**TASK TO COMPLETE:**
Print, without alteration, the lines that extend from the one holding "You are a computer-use agent. Image" to the final line of the listing below.

=== DATASET CONTENT ===

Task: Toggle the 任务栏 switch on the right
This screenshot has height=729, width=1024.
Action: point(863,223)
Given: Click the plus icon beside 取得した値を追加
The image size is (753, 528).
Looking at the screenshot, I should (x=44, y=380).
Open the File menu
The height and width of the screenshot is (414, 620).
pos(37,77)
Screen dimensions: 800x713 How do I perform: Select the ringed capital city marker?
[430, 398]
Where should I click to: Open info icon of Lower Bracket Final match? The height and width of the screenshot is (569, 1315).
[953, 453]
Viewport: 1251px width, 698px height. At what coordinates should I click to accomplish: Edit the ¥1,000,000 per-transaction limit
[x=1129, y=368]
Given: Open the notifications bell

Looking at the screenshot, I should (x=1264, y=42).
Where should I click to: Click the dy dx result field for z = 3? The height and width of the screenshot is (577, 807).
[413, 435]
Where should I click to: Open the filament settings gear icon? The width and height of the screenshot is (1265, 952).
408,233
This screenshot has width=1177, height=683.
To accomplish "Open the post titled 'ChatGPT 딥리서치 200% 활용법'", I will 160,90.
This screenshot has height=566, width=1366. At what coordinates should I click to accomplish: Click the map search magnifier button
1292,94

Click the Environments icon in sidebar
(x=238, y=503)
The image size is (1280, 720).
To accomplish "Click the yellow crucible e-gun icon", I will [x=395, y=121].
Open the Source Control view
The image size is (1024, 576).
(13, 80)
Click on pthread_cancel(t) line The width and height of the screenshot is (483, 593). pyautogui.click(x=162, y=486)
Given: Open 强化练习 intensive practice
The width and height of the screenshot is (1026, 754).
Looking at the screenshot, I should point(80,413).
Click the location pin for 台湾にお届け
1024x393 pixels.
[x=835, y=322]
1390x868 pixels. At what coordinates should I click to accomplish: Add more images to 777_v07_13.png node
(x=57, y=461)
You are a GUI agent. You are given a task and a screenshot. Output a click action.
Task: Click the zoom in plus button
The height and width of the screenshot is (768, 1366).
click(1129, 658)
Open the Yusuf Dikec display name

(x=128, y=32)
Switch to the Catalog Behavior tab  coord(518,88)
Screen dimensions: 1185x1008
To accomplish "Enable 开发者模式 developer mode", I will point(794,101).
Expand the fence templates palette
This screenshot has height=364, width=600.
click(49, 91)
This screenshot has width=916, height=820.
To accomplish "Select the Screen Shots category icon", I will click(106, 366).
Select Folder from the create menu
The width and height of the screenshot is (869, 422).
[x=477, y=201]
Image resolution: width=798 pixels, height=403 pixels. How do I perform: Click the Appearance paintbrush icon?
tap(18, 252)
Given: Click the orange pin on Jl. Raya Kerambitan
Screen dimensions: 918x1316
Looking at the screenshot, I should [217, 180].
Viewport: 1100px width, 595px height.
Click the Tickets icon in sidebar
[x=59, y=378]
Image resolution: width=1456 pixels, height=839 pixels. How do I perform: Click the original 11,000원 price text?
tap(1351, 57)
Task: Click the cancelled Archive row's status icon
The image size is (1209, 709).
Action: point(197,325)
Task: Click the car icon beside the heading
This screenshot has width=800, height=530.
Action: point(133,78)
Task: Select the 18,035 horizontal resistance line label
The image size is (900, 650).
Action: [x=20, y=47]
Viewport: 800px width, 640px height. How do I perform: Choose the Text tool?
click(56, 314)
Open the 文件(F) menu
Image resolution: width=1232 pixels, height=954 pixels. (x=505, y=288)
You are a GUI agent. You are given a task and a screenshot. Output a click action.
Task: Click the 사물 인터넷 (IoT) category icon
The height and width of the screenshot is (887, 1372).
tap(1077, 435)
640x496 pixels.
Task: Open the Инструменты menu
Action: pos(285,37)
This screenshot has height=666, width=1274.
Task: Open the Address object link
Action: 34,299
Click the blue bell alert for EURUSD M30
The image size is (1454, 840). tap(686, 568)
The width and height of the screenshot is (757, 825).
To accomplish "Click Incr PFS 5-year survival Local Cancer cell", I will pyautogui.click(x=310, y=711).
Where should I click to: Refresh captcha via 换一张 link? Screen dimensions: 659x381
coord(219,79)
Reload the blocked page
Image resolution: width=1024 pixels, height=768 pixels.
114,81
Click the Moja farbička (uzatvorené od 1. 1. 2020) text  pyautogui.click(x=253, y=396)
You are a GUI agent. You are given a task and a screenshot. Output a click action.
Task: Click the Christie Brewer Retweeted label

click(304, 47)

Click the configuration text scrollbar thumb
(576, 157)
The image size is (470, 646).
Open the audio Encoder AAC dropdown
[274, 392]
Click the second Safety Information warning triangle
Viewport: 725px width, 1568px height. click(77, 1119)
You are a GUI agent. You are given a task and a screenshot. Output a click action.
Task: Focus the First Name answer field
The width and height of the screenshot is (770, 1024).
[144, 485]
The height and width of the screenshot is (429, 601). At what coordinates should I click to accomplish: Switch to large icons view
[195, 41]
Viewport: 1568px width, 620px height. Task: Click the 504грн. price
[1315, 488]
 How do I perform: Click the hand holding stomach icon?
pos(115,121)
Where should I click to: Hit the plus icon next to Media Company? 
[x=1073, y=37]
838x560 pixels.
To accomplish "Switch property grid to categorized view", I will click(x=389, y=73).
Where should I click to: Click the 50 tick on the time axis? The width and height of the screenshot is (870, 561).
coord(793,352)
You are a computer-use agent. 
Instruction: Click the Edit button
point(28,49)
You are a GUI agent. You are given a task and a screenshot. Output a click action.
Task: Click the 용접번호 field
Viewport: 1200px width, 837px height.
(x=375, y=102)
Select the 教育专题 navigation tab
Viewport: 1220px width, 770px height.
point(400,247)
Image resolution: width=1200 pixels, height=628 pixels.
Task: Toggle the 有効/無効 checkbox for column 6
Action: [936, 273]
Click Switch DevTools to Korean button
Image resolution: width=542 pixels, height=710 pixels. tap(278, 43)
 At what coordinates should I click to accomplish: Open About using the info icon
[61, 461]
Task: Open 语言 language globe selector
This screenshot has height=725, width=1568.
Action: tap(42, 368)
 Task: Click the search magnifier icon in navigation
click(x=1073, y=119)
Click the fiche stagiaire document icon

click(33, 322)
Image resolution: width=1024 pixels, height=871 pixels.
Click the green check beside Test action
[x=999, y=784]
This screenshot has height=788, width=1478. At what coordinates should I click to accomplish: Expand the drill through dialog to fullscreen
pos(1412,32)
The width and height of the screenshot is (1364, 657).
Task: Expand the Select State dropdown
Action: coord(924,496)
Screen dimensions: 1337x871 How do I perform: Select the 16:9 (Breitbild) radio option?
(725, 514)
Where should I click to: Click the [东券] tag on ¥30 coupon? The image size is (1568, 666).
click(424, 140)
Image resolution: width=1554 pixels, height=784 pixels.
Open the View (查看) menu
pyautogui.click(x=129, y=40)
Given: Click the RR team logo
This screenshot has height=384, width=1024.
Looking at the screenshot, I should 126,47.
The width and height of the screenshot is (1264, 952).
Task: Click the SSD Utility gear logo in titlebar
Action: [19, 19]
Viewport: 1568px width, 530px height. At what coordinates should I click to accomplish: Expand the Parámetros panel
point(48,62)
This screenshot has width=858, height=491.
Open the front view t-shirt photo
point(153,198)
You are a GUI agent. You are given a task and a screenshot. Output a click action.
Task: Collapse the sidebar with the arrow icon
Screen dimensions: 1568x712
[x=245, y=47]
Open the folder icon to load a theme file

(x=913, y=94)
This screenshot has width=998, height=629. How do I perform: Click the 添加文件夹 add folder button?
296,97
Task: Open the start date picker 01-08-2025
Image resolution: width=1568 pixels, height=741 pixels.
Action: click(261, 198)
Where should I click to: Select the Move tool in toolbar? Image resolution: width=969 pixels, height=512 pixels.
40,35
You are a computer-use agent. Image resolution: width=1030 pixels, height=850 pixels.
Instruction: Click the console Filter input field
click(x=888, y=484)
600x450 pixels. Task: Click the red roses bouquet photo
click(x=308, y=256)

===

**PROBLEM SOLUTION:**
You are a computer-use agent. Image resolution: width=1030 pixels, height=850 pixels.
Instruction: Click the console Filter input field
click(x=888, y=484)
600x450 pixels. Task: Click the red roses bouquet photo
click(x=308, y=256)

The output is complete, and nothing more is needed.